The Islamic Commission of Spain, situated at the top of the pyramid of organisations representing the followers of this religious belief, has for years been a mutual society responsible for distributing goods and benefits granted by the Spanish Government to meet the socio-economic needs of its members, while at the same time it has been a retaining wall against the most demanding currents of Islam, radical or otherwise, to which the vast majority of Muslims living in Spain adhere.
According to the statistics handled by the Spanish Administration, the vast majority of Muslims living in Spain are of Moroccan origin, many with Spanish nationality and others only resident. Within this majority of believers, there are two main currents: the followers of the Justice and Development Party (PJD) that governs in Morocco and the Justice and Charity movement (Ahl ual Ihsan), which is tolerated in Morocco and has massive support from activists and the faithful.
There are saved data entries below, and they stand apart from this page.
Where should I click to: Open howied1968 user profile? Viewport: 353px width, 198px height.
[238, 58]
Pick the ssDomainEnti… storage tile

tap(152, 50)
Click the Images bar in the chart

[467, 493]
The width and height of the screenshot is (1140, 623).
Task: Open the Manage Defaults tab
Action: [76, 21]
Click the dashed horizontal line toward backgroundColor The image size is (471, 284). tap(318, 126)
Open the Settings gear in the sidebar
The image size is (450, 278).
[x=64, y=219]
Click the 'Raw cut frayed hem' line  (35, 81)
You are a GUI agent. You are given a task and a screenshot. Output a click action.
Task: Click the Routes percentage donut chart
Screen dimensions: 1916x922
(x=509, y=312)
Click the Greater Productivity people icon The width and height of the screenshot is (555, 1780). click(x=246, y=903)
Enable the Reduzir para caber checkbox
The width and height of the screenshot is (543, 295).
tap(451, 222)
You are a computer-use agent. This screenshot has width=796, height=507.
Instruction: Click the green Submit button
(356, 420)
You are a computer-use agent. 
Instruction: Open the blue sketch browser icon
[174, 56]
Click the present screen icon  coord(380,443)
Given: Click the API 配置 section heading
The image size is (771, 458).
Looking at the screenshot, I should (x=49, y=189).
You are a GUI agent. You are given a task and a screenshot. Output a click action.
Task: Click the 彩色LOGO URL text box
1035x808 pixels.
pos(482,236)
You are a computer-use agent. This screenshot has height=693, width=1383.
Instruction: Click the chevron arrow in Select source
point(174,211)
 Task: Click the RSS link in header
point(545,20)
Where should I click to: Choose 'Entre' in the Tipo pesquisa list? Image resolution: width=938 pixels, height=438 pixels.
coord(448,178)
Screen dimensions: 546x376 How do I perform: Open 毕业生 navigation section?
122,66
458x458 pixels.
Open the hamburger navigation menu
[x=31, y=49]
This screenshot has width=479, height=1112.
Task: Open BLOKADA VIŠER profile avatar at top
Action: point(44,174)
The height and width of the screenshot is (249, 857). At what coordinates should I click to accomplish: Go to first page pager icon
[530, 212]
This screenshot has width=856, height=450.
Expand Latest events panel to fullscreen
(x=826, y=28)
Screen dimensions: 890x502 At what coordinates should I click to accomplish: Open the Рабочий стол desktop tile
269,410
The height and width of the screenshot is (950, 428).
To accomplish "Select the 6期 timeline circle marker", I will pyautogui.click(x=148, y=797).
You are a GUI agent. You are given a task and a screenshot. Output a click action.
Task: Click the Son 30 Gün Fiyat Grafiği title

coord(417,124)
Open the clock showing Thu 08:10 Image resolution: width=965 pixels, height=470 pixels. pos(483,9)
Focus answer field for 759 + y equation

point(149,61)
The Spanish Federation of Islamic Religious Entities (FEERI), led by Mounir Benjelloune, who represents them, was at the head of the Islamic Commission of Spain for a time, together with the UCIDE of Riay Tatary, until the government intervened to marginalise the Moroccan representatives, who were uncomfortable for Madrid because of their critical attitude towards the Moroccan monarchy, and indomitable.
The attitude of the Spanish Executive to privilege Tatary's followers to the detriment of Benjelloune’s supporters was, however, not well seen by the Spanish anti-terrorist services, since the Imam of the Madrid mosque, Riay Tatary, was suspected of links with Al-Qaeda cells, while the position of the Moroccan Islamist followers of Justice and Charity was clearly one of condemnation of terrorism.
In some Spanish intelligence circles, it is believed that the best formula for the future of the Islamic Commission of Spain is to return to co-chairmanship between its two subsidiary organizations: the FEERI of Benjelloune’s and the UCIDE, Tatary's heir.
Because the current question is: what will be the role that the organization of Spanish Muslims will play in the post-COVID-19? Once the state of health emergency is over, the pending questions will be rethought: the future of the immigrants without papers, of which a great part are Muslims; the undocumented minors; the socio-professional participation of the Muslims in the reconstruction after the crisis, and the role of the religious organizations in the necessary changes that will be introduced in the legislation and in the Constitution that will be reformulated after the crisis. If the Government chooses to continue with the marginalisation of the Moroccans of Justice and Charity, who are in the majority in Catalonia and the Spanish Levant, only independence supporters would benefit. Interestingly, the Muslims of Spain, a little less than 5% of the population, can be a factor of cohesion of the nation, and not a source of divergence.